→ **Short task**
Retype the entries from the line with "Given: Pause the Pixel Dungeons game" up to and including the line with "Expand the Ещё tab menu", keeping each line unchanged. Omit the pictures from your answer.

→ **Data shown**
##############################

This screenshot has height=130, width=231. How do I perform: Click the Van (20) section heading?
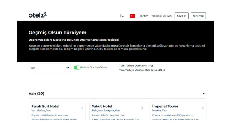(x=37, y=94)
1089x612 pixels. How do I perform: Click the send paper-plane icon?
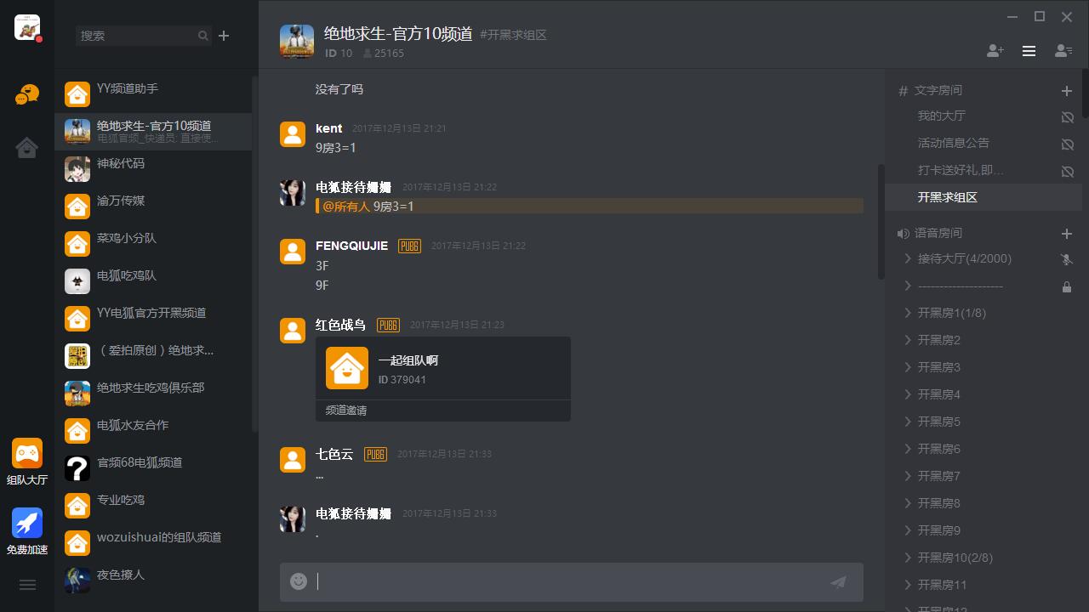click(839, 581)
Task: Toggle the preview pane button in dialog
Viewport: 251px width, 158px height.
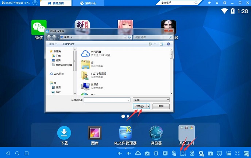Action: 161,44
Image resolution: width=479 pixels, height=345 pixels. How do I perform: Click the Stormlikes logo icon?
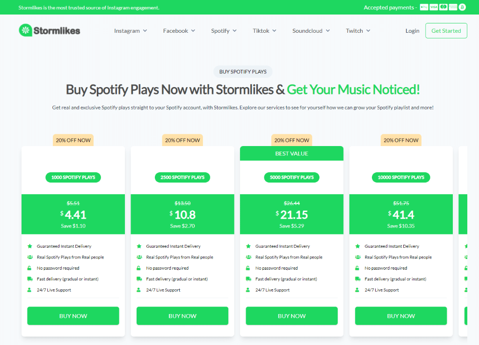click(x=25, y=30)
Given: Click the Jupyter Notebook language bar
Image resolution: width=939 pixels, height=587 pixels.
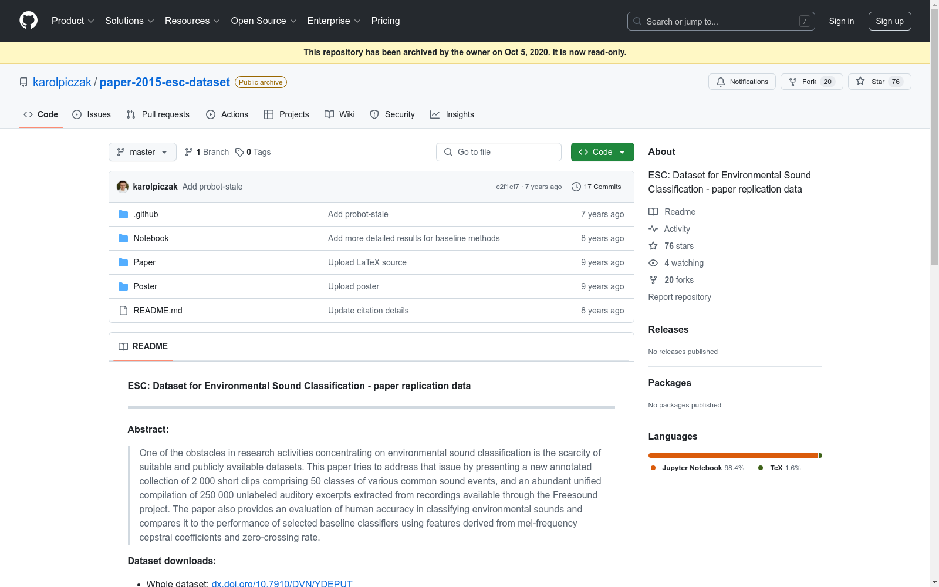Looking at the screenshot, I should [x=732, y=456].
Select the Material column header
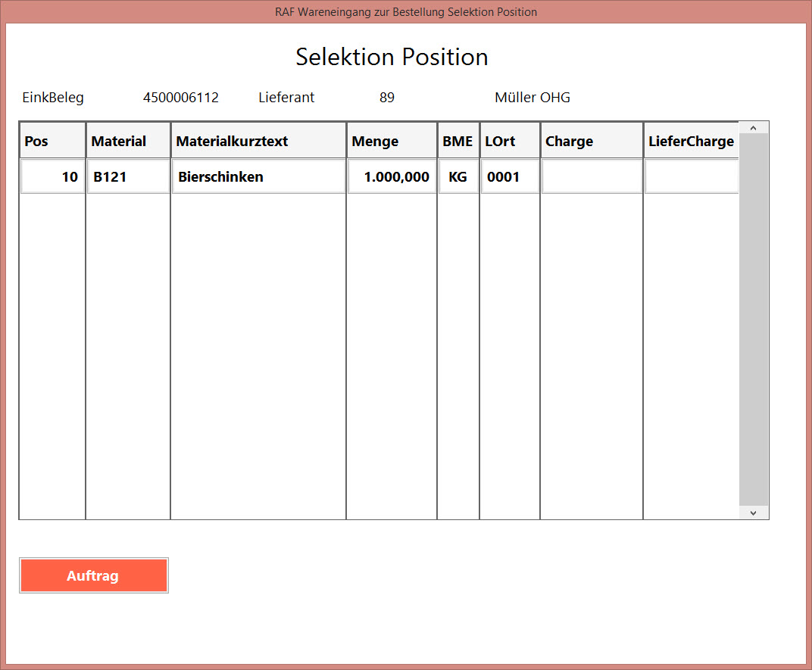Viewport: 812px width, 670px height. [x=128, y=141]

##############################

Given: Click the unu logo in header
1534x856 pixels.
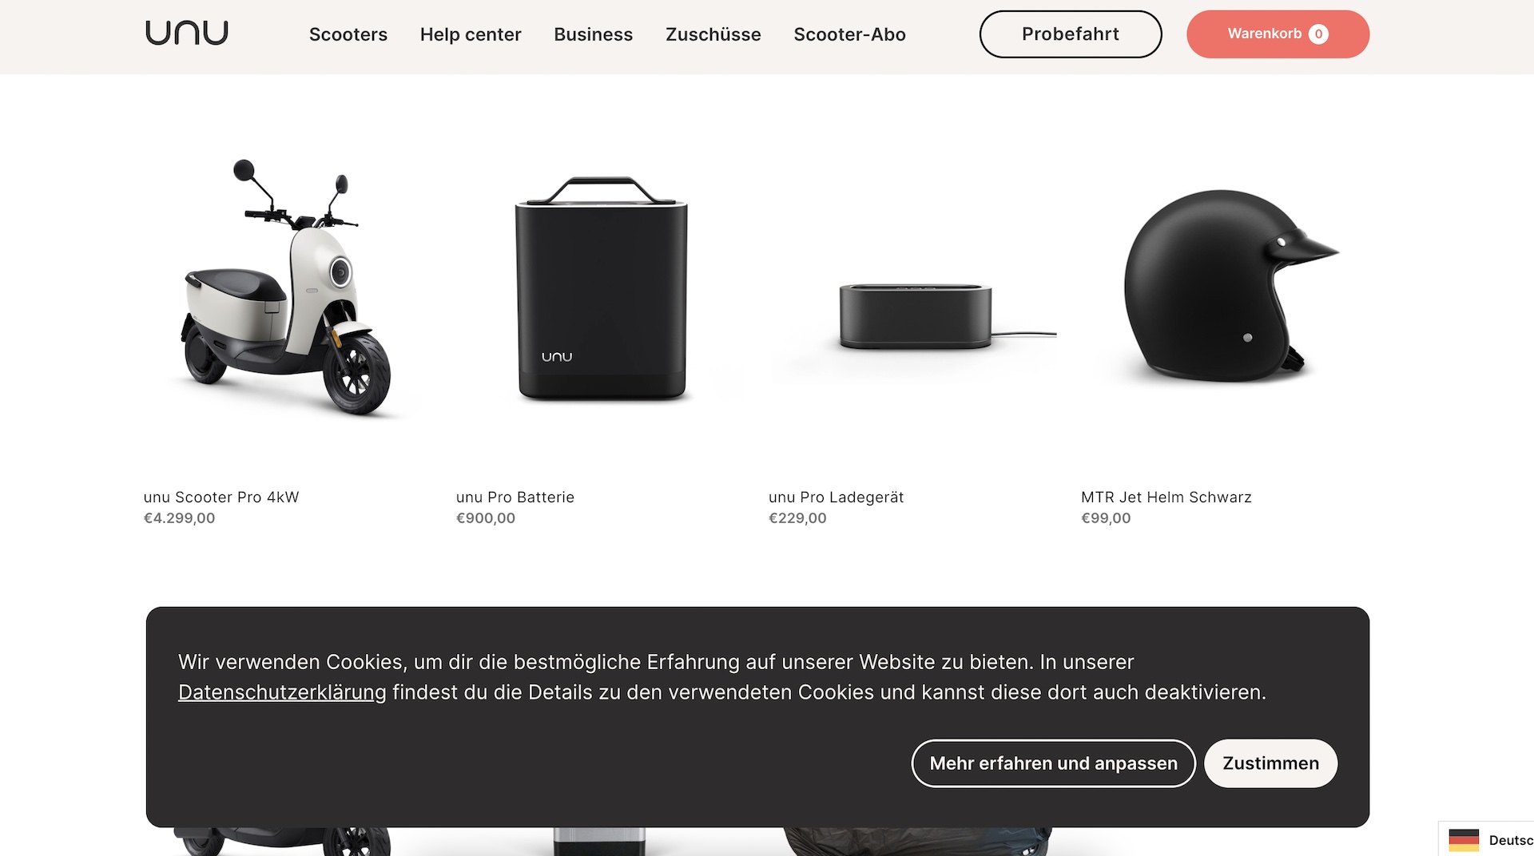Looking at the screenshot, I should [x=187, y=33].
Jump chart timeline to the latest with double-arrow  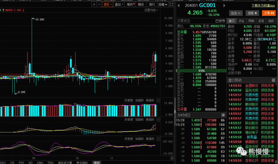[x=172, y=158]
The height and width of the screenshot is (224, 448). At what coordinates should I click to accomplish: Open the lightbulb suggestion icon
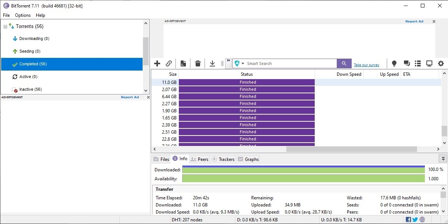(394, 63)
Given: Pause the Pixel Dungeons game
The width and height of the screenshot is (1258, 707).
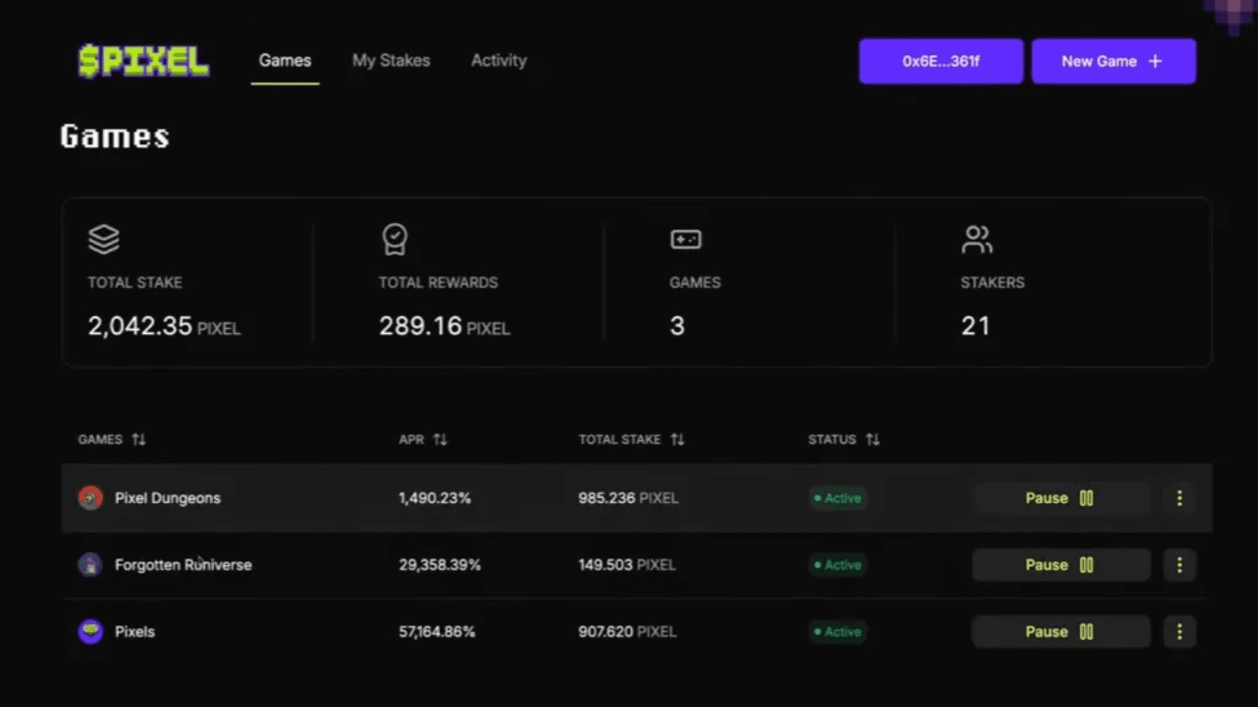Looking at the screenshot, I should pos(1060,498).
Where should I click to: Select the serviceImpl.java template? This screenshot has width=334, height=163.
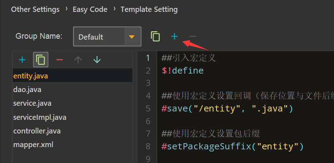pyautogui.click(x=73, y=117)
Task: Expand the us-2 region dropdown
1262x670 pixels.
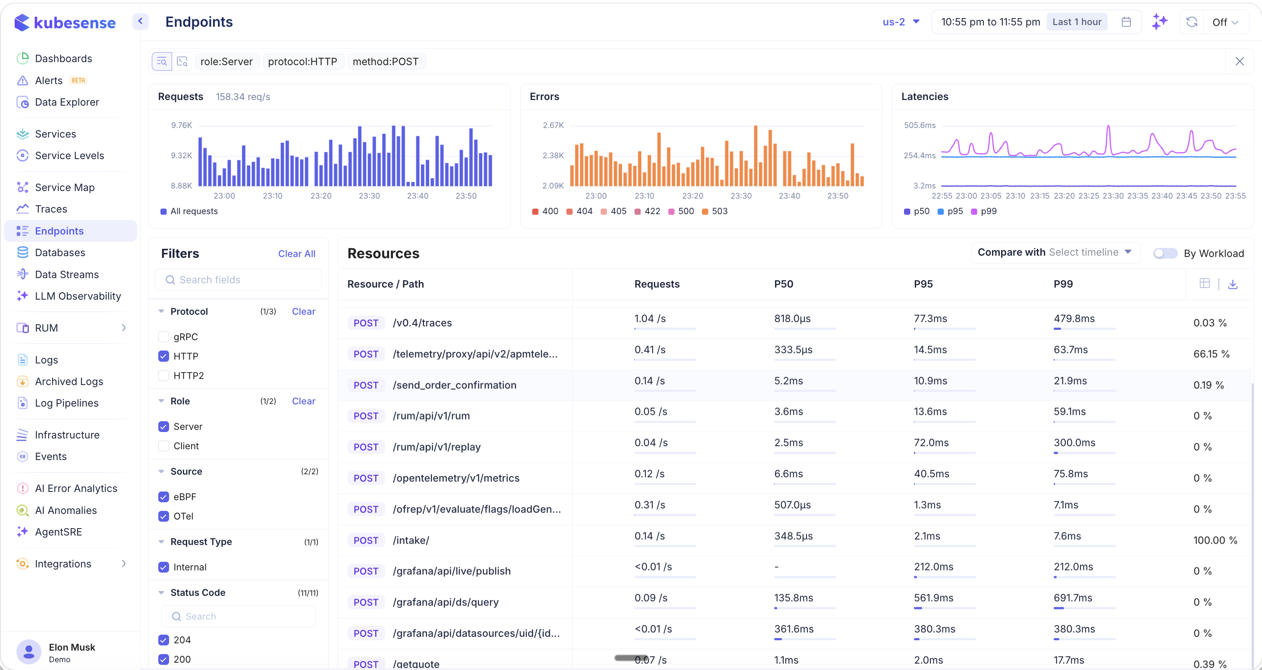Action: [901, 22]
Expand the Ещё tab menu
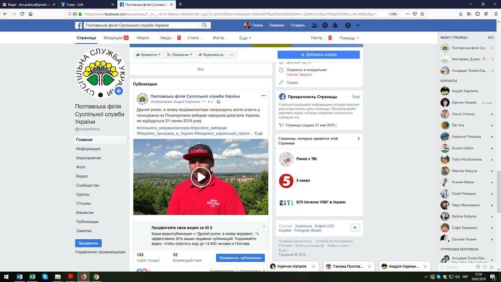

##############################

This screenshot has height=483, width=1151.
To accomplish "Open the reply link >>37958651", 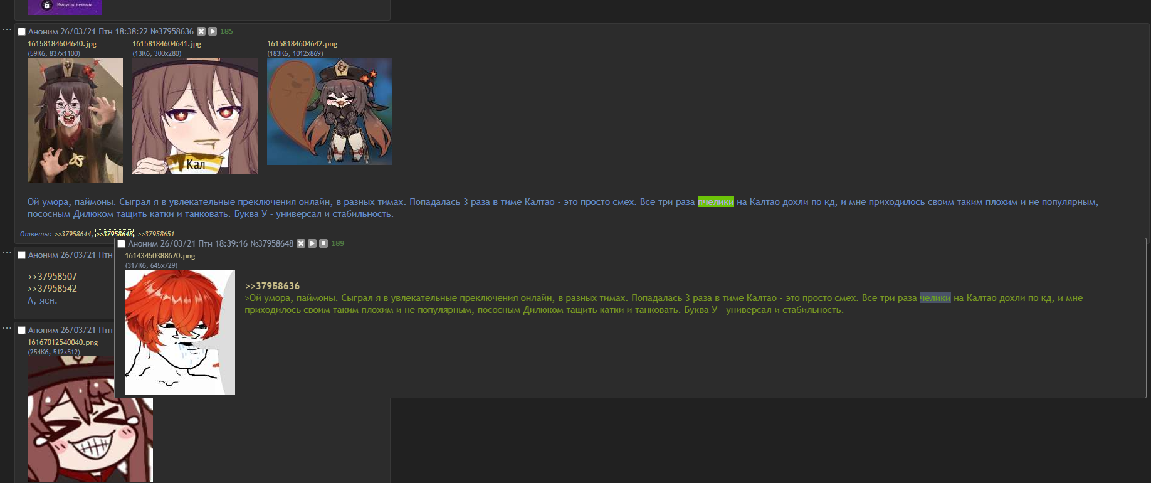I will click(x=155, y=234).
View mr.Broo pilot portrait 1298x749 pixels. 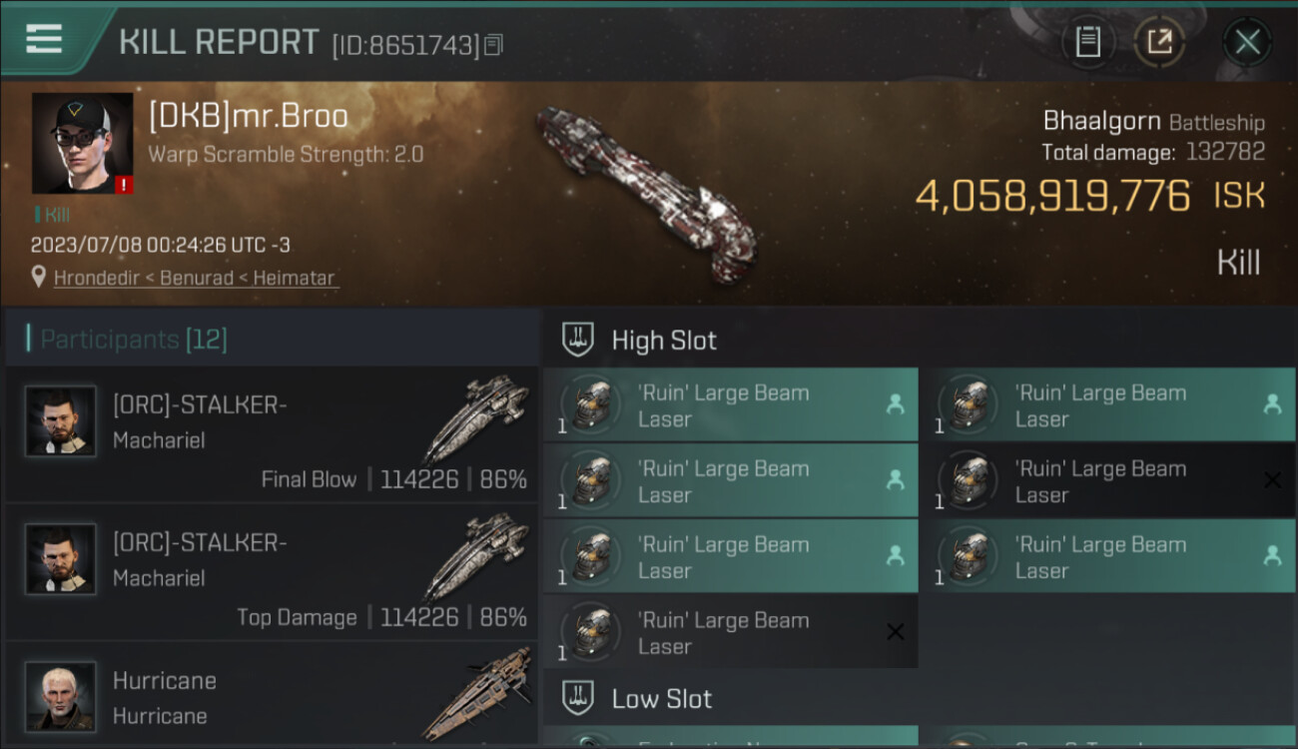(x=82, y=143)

##############################

→ **Result**
Given: Pause the Pixel Dungeons game
The width and height of the screenshot is (1258, 707).
Looking at the screenshot, I should pos(1060,498).
Where should I click to: Select the serviceImpl.java template? This screenshot has width=334, height=163.
pyautogui.click(x=73, y=117)
Task: Expand the us-2 region dropdown
1262x670 pixels.
Action: [901, 22]
Expand the Ещё tab menu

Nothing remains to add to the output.